Types of Uniparental Disomy[edit]
Uniparental disomy can be classified into two main types:
Isodisomy[edit]
Isodisomy occurs when an individual inherits two identical copies of a chromosome from one parent. This can result from a duplication of a single chromosome from one parent. Isodisomy can lead to the expression of recessive genetic disorders if the duplicated chromosome carries a recessive allele.
Heterodisomy[edit]
Heterodisomy occurs when an individual inherits two different homologous chromosomes from one parent. This usually results from a nondisjunction event during meiosis I. Heterodisomy can lead to imprinting disorders if the chromosomes involved are subject to genomic imprinting.
Causes of Uniparental Disomy[edit]
Uniparental disomy can arise from several mechanisms, including:
- Trisomy Rescue: This is the most common mechanism, where a trisomic zygote loses one chromosome to restore a normal diploid number, potentially resulting in UPD if the remaining chromosomes are from the same parent.
- Monosomy Rescue: A monosomic zygote duplicates its single chromosome to restore diploidy, leading to isodisomy.
- Gamete Complementation: This occurs when a gamete with no copies of a chromosome is fertilized by a gamete with two copies.
Clinical Implications[edit]
The clinical consequences of UPD depend on the specific chromosomes involved and whether the genes on those chromosomes are subject to genomic imprinting.
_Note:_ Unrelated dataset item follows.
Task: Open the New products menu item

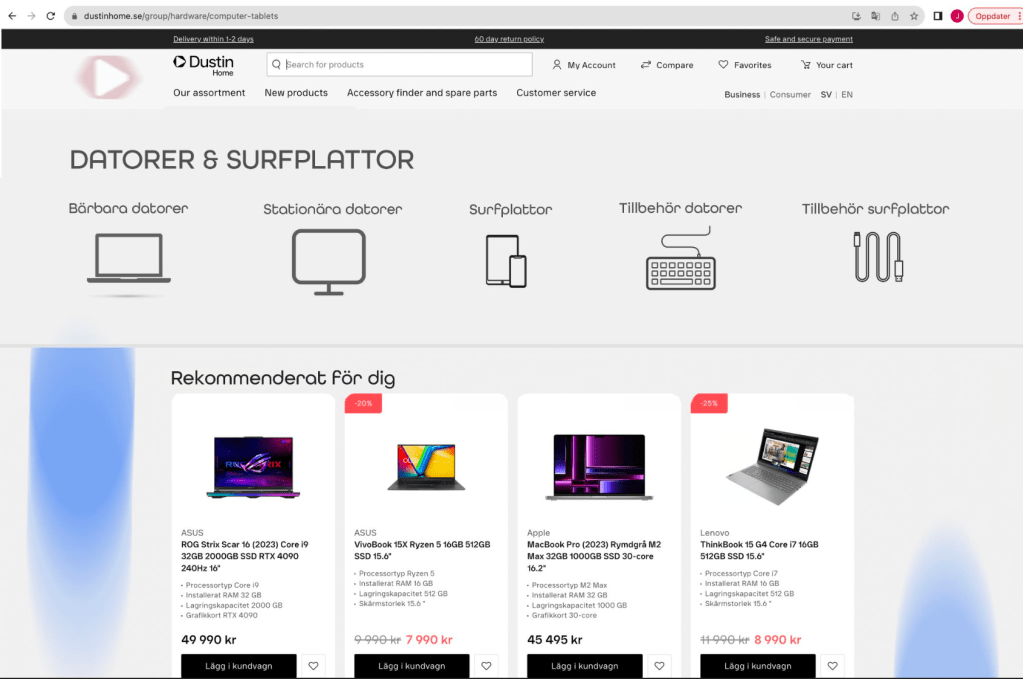Action: tap(296, 93)
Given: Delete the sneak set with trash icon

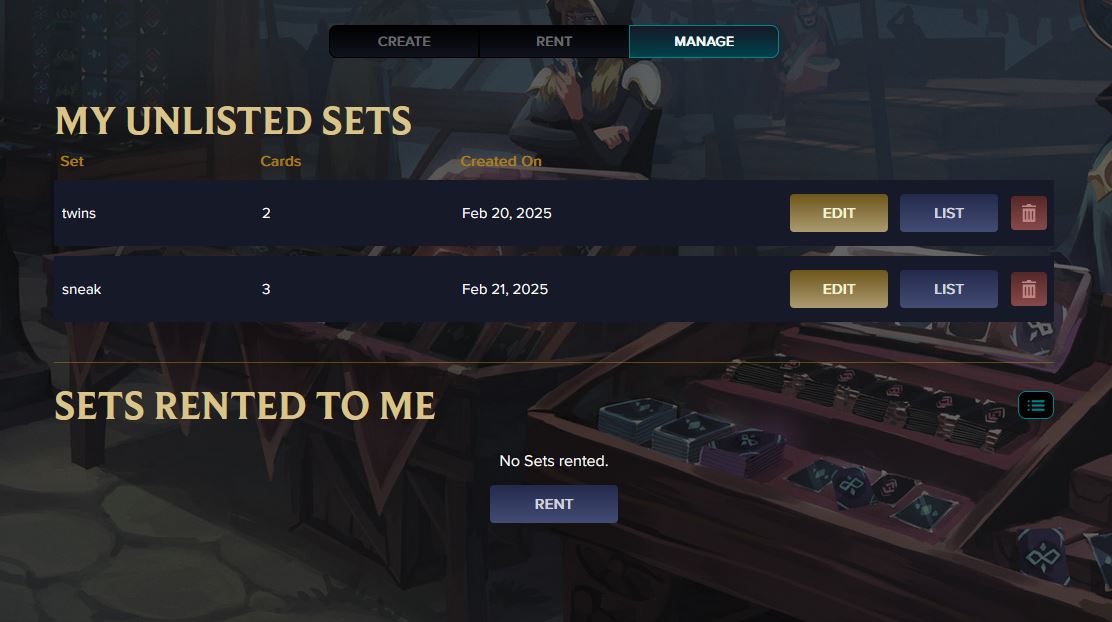Looking at the screenshot, I should pyautogui.click(x=1028, y=289).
Some known conditions associated with UPD include:
- Prader-Willi Syndrome: Often caused by maternal uniparental disomy of chromosome 15.
- Angelman Syndrome: Can result from paternal uniparental disomy of chromosome 15.
- Beckwith-Wiedemann Syndrome: Associated with paternal uniparental disomy of chromosome 11.
Diagnosis[edit]
Diagnosis of UPD typically involves genetic testing, such as:
- Karyotyping: To identify chromosomal abnormalities.
- Molecular Genetic Testing: Techniques like SNP arrays or microsatellite analysis can detect UPD by identifying regions of homozygosity or lack of heterozygosity.